## Teks dokumen
--------------------------------
FIQIH TOLERANSI
Menyambut Tahun Toleransi 2022

Diposting oleh Zaid, ST 17 Des 2021, 14:50:34 WIB Opini
FIQIH TOLERANSI

Artikel ini terinspirasi dengan peringatan hari Toleransi Internasional yang di peringati hari senin tanggal 16 November 2021 bulan lalu. Pada peringatan tersebut Menteri Agama RI ( Yaqut Cholil Qoumas ) sekaligus mencanangkan bahwa tahun 2022 adalah tahun Toleransi di Indinesia. Pencanangan tersebut menunjukkan bukti bahwa Indonesia adalah bangsa yang mencintai kebersamaan dan menghargai kebebasan dalam memeluk agama dan berkeyakinan. Toleransi beragama merupakan sikap beragama yang harus diperhatikan secara serius oleh negara demi menghindari terjadinya kekerasan atas nama agama. Kebebasan beragama telah dijamin oleh Undang-Undang Dasar 1945 pasal 29 ayat 2 yang berbunyi: “Negara menjamin kemerdekaan tiap-tiap penduduk untuk memeluk agamanya masing-masing dan untuk beribadat menurut agamanya dan kepercayaannya itu”.

Pada awalnya peringatan hari toleransi dideklarasikan oleh UNESCO pada tahun 1995 bertepatan dengan ulang tahun Perserikatan Bangsa-Bangsa (PBB) yang ke-50 tahun. Pada 16 November 1995, Negara Anggota UNESCO mengadopsi Deklarasi Prinsip Toleransi. Antara lain, deklarasi tersebut menegaskan bahwa toleransi adalah penghormatan dan penghargaan terhadap keragaman budaya dunia, bentuk ekspresi, dan cara kita menjadi manusia. Toleransi mengakui hak asasi manusia universal dan kebebasan fundamental orang lain. Orang secara alami beragam; hanya toleransi yang dapat menjamin kelangsungan hidup komunitas campuran di setiap wilayah di dunia ( Dhita Koesno : 2020 ).
--------------------------------
[Catatan kumpulan data]
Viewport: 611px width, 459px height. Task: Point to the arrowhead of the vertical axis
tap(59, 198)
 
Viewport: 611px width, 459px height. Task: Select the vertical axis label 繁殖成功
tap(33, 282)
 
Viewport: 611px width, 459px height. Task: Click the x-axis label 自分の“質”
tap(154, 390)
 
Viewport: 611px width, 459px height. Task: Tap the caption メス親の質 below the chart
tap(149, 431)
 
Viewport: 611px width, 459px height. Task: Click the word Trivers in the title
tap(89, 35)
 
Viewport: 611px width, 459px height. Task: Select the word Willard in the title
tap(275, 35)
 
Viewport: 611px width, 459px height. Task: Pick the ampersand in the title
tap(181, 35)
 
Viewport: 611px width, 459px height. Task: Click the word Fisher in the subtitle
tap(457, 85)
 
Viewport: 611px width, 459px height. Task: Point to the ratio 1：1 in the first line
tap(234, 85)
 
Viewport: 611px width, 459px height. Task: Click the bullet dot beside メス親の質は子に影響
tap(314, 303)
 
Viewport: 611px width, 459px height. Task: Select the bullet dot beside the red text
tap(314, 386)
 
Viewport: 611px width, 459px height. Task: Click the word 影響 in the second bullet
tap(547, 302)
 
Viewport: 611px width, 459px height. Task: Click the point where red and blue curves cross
--------------------------------
## Instruksi yang diberikan 1
Tuliskan lagi bagian artikel tentang toleransi, mulai dari "Pada awalnya peringatan" hingga "Koesno : 2020 ).", termasuk kedua bagian itu, tanpa mengubah satu kata pun.
## Instruksi yang diberikan 2
Dalam artikel tentang toleransi, lembaga apa yang pertama kali mendeklarasikan peringatan hari toleransi pada tahun 1995?

## Jawaban tertulis 1
Pada awalnya peringatan hari toleransi dideklarasikan oleh UNESCO pada tahun 1995 bertepatan dengan ulang tahun Perserikatan Bangsa-Bangsa (PBB) yang ke-50 tahun. Pada 16 November 1995, Negara Anggota UNESCO mengadopsi Deklarasi Prinsip Toleransi. Antara lain, deklarasi tersebut menegaskan bahwa toleransi adalah penghormatan dan penghargaan terhadap keragaman budaya dunia, bentuk ekspresi, dan cara kita menjadi manusia. Toleransi mengakui hak asasi manusia universal dan kebebasan fundamental orang lain. Orang secara alami beragam; hanya toleransi yang dapat menjamin kelangsungan hidup komunitas campuran di setiap wilayah di dunia ( Dhita Koesno : 2020 ).

## Jawaban tertulis 2
UNESCO.